You have to be careful matching screen resolution to monitor size so your text at 100% sizing doesn't end up being too big or too small. You also have to be careful with viewing angles, as you sit closer to a monitor than to a TV, so if it is a large, flat monitor the pixels away from you on the edge may require different focus for your eyes and they could be different brightness, as well as distorted by perspective. Gamers use curved monitors to get around those issues.

A high end solution for many is to use a 49" super ultra wide, curved monitor with a 32:9 aspect ratio, at a cost of from around $900 to around $2500. Curved monitors make for better viewing and similar pixel brightness on the edges of the screen (since the viewing angle for edge pixels is more perpendicular) compared to flat monitors.

But spending on a super ultra wide doesn't necessarily get you as much screen real estate as you want. A 49" super ultra wide at 32:9 aspect ratio only has twice the screen real estate of two, comparable pixels per inch, 27," 16:9 monitors. So you could end up with both a cheaper solution and more screen real estate using multiple monitors.

When using multiple monitors I like three monitors because even with ultrathin bezels there is still a slight gap between multiple monitors. If you use two monitors that seam is right in the middle of your view. If you use three monitors, the central view is free of a seam with accessory windows appearing in the left and right "wing" monitors.

The wing monitors can also be arranged in an arc with the middle monitor so they are perpendicular to your view, like the edge pixels in a curved monitor.
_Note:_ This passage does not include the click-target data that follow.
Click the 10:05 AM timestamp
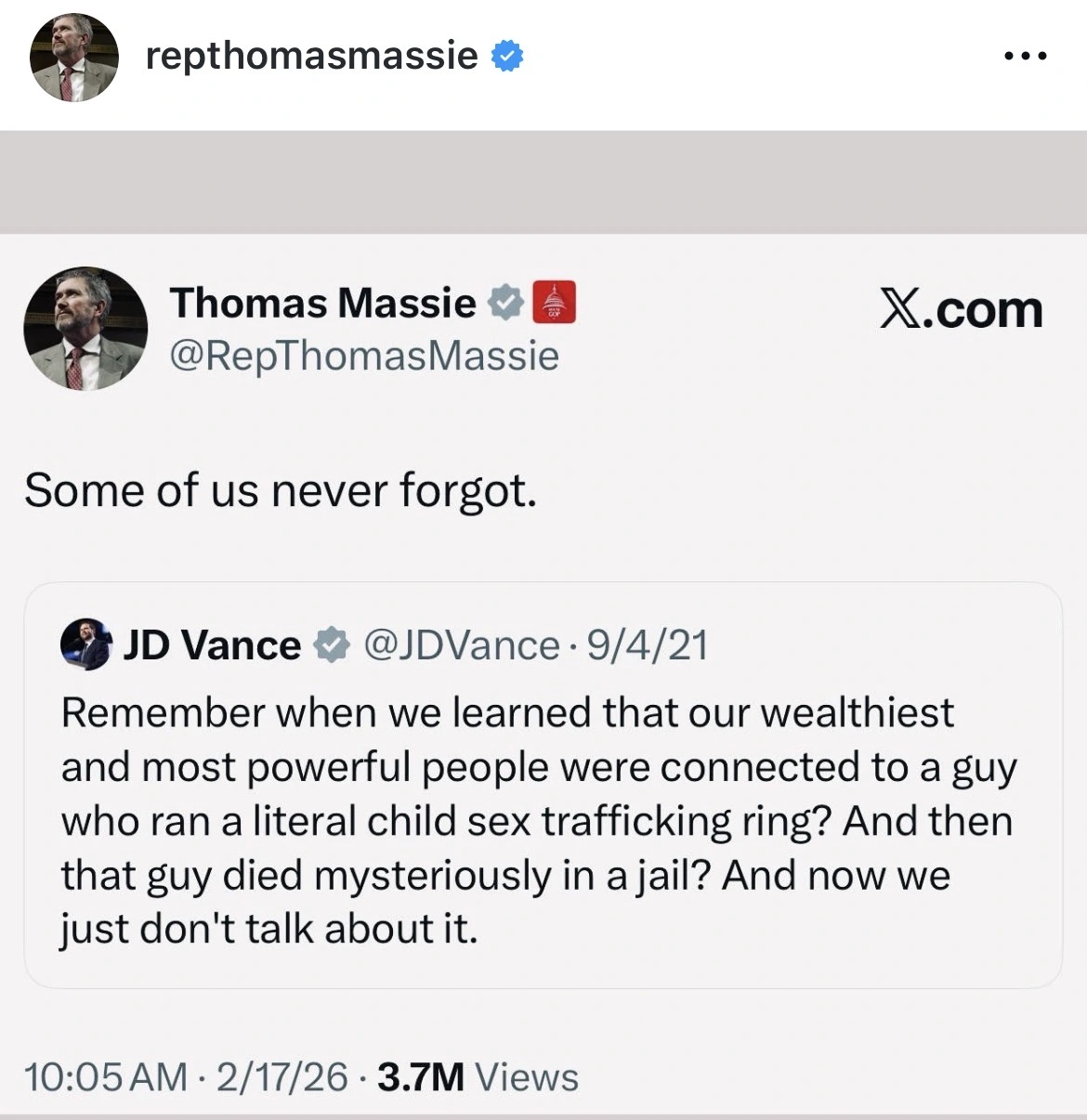 click(105, 1077)
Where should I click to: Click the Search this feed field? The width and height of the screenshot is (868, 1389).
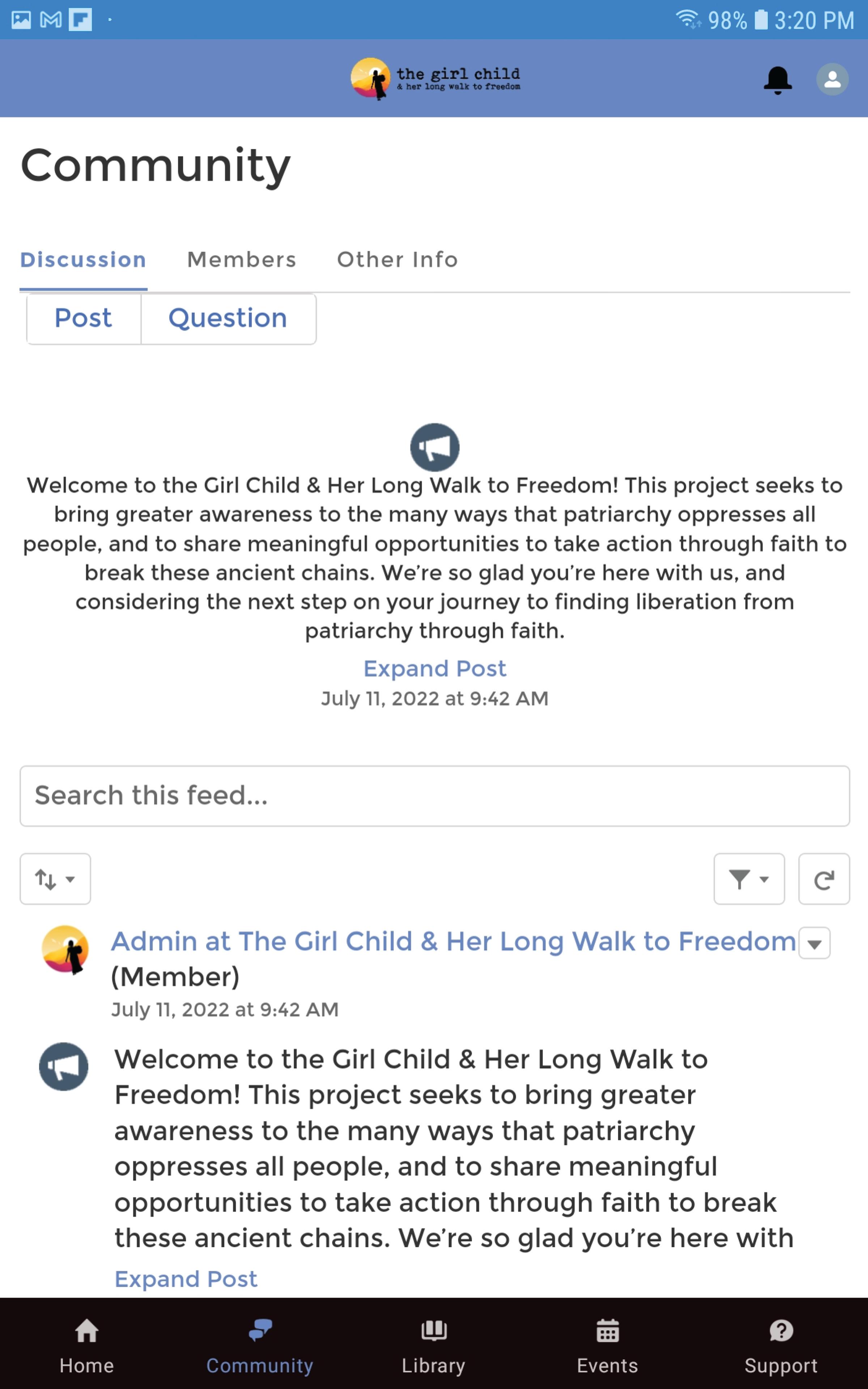coord(435,796)
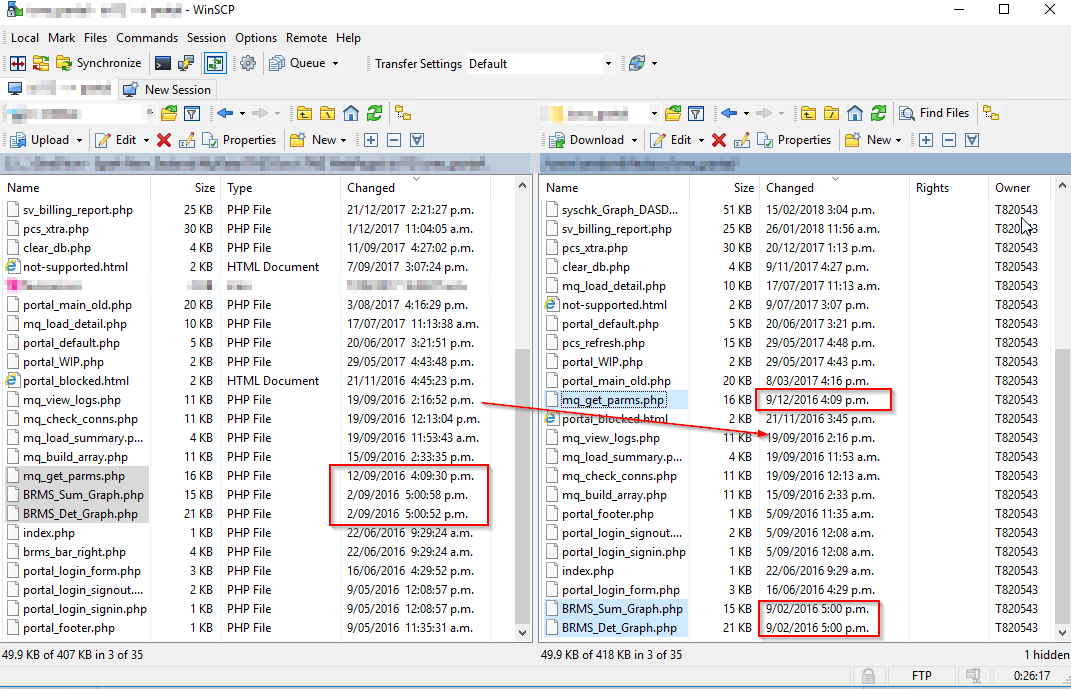Open the Download dropdown arrow

click(635, 139)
I arrange my monitors so there is a slight overlap where the center monitor is placed ahead of the left and right monitors, so that the seams are only the thickness of the center monitor's bezel and dead screen space next to the bezel.

Or, for about $350 on Amazon, you could get a 34" curved monitor in 21:9 resolution that is "frameless". Use three of those for lots of screen real estate, while having a wide, seamless, field of view in the center monitor.

By the way, that rig LandSystems cobbled up sounds really super. 128 GB of RAM and 32 threads from an AMD Ryzen 9 5950X is just awesome!

dchall8
1,012 post(s)
#23-Jun-21 19:30

Good discussion. Thanks.

Mike Pelletier


2,138 post(s)
#24-Jun-21 17:10

Perhaps consider adding a small touchscreen just to vary things up for your health.